2. Artikelsgewijze toelichting
Hoofdstuk I (doelstellingen, reikwijdte, beginsel van non-discriminatie en begripsomschrijvingen)
Artikel 1 (doelstellingen van het Verdrag)
De leden van de CDA-fractie vroegen om een verduidelijking van het begrip «gender equality».
Een van de doelstellingen van het Verdrag is het voorkomen en bestrijden van mensenhandel en daarbij gendergelijkheid te waarborgen. Het Verdrag houdt partijen voor om bij de aanpak van mensenhandel acht te slaan op alle slachtoffers, ongeacht hun sekse en leeftijd, en daarbij rekening te houden met de specifieke noden van slachtoffers, of het vrouwen, kinderen of mannen zijn. Vrouwen en kinderen zijn het meest kwetsbaar. Deze omstandigheid werkt vanzelfsprekend door in de vorming en uitvoering van het beleid op het terrein van de aanpak van mensenhandel. Handhaving van gelijkwaardigheid tussen slachtoffers van strafbare feiten noopt tot verhoogde aandacht en specifieke voorzieningen voor die slachtoffers die zulks het meeste behoeven.

** Opgaven **
[1] Schrijf het stuk van "Artikel 1 (doelstellingen" tot en met "het meeste behoeven." letterlijk over uit het fragment.
[2] Ga na of de volgende beweringen kloppen met het fragment. Antwoord bij elke bewering met ja of nee en citeer letterlijk de woorden uit het fragment die de doorslag geven.
(a) Vrouwen en kinderen zijn het meest kwetsbaar.
(b) Het Verdrag vraagt partijen om alleen aandacht te besteden aan vrouwelijke slachtoffers.
(c) Het verzoek om verduidelijking van het begrip «gender equality» kwam van de VVD-fractie.
De vermeldingen na dit fragment zijn niet nodig.

** Ruwe gegevens **
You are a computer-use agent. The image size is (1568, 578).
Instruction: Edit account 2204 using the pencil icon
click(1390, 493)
* * *
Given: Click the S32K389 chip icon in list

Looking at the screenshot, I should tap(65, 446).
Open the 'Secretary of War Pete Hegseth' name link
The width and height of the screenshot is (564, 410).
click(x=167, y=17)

** Antwoorden per opgave **
[1]
Artikel 1 (doelstellingen van het Verdrag)
De leden van de CDA-fractie vroegen om een verduidelijking van het begrip «gender equality».
Een van de doelstellingen van het Verdrag is het voorkomen en bestrijden van mensenhandel en daarbij gendergelijkheid te waarborgen. Het Verdrag houdt partijen voor om bij de aanpak van mensenhandel acht te slaan op alle slachtoffers, ongeacht hun sekse en leeftijd, en daarbij rekening te houden met de specifieke noden van slachtoffers, of het vrouwen, kinderen of mannen zijn. Vrouwen en kinderen zijn het meest kwetsbaar. Deze omstandigheid werkt vanzelfsprekend door in de vorming en uitvoering van het beleid op het terrein van de aanpak van mensenhandel. Handhaving van gelijkwaardigheid tussen slachtoffers van strafbare feiten noopt tot verhoogde aandacht en specifieke voorzieningen voor die slachtoffers die zulks het meeste behoeven.

[2]
(a) Ja: "Vrouwen en kinderen zijn het meest kwetsbaar."
(b) Nee: "acht te slaan op alle slachtoffers, ongeacht hun sekse en leeftijd"
(c) Nee: "De leden van de CDA-fractie vroegen om een verduidelijking van het begrip «gender equality»."